◆ Activity: Please print each record below exactly as it is written.

◆ Source data:
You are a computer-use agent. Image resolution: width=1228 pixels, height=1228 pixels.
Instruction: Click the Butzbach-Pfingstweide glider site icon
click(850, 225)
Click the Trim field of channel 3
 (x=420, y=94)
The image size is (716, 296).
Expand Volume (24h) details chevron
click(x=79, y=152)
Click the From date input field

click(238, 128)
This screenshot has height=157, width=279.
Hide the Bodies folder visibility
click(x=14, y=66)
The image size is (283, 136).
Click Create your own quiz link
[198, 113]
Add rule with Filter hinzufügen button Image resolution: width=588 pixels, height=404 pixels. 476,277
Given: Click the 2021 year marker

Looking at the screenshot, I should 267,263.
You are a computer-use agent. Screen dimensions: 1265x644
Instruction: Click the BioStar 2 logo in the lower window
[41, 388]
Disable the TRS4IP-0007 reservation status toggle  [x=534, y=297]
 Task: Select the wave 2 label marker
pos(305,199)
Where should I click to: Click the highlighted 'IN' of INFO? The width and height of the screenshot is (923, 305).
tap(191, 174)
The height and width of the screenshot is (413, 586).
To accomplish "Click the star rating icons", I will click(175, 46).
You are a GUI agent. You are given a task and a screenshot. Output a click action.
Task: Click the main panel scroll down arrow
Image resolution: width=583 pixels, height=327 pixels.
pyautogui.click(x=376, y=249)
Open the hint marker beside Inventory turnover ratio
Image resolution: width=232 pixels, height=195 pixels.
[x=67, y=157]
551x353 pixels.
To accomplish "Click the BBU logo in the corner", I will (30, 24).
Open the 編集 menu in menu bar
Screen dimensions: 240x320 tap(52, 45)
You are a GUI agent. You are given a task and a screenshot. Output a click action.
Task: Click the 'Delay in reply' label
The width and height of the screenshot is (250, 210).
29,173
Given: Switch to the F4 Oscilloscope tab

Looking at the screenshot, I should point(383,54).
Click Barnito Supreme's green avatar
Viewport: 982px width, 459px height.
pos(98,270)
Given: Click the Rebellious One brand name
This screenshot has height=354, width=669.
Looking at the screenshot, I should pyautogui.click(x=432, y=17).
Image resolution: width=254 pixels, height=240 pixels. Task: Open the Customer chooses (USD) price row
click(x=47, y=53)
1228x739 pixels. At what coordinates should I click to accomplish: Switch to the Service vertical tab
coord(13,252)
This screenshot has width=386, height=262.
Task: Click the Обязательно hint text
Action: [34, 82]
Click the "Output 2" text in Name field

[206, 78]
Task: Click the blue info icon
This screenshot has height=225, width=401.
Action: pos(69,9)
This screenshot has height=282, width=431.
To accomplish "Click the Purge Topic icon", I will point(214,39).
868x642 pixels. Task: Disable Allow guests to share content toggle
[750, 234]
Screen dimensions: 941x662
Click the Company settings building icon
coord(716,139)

◆ Result below:
You are a computer-use agent. Image resolution: width=1228 pixels, height=1228 pixels.
Instruction: Click the Butzbach-Pfingstweide glider site icon
click(850, 225)
Click the Trim field of channel 3
 (x=420, y=94)
The image size is (716, 296).
Expand Volume (24h) details chevron
click(x=79, y=152)
Click the From date input field

click(238, 128)
This screenshot has height=157, width=279.
Hide the Bodies folder visibility
click(x=14, y=66)
The image size is (283, 136).
Click Create your own quiz link
[198, 113]
Add rule with Filter hinzufügen button Image resolution: width=588 pixels, height=404 pixels. 476,277
Given: Click the 2021 year marker

Looking at the screenshot, I should 267,263.
You are a computer-use agent. Screen dimensions: 1265x644
Instruction: Click the BioStar 2 logo in the lower window
[41, 388]
Disable the TRS4IP-0007 reservation status toggle  [x=534, y=297]
 Task: Select the wave 2 label marker
pos(305,199)
Where should I click to: Click the highlighted 'IN' of INFO? The width and height of the screenshot is (923, 305).
tap(191, 174)
The height and width of the screenshot is (413, 586).
To accomplish "Click the star rating icons", I will click(175, 46).
You are a GUI agent. You are given a task and a screenshot. Output a click action.
Task: Click the main panel scroll down arrow
Image resolution: width=583 pixels, height=327 pixels.
pyautogui.click(x=376, y=249)
Open the hint marker beside Inventory turnover ratio
Image resolution: width=232 pixels, height=195 pixels.
[x=67, y=157]
551x353 pixels.
To accomplish "Click the BBU logo in the corner", I will (30, 24).
Open the 編集 menu in menu bar
Screen dimensions: 240x320 tap(52, 45)
You are a GUI agent. You are given a task and a screenshot. Output a click action.
Task: Click the 'Delay in reply' label
The width and height of the screenshot is (250, 210).
29,173
Given: Switch to the F4 Oscilloscope tab

Looking at the screenshot, I should point(383,54).
Click Barnito Supreme's green avatar
Viewport: 982px width, 459px height.
pos(98,270)
Given: Click the Rebellious One brand name
This screenshot has height=354, width=669.
Looking at the screenshot, I should pyautogui.click(x=432, y=17).
Image resolution: width=254 pixels, height=240 pixels. Task: Open the Customer chooses (USD) price row
click(x=47, y=53)
1228x739 pixels. At what coordinates should I click to accomplish: Switch to the Service vertical tab
coord(13,252)
This screenshot has width=386, height=262.
Task: Click the Обязательно hint text
Action: [34, 82]
Click the "Output 2" text in Name field

[206, 78]
Task: Click the blue info icon
This screenshot has height=225, width=401.
Action: pos(69,9)
This screenshot has height=282, width=431.
To accomplish "Click the Purge Topic icon", I will point(214,39).
868x642 pixels. Task: Disable Allow guests to share content toggle
[750, 234]
Screen dimensions: 941x662
Click the Company settings building icon
coord(716,139)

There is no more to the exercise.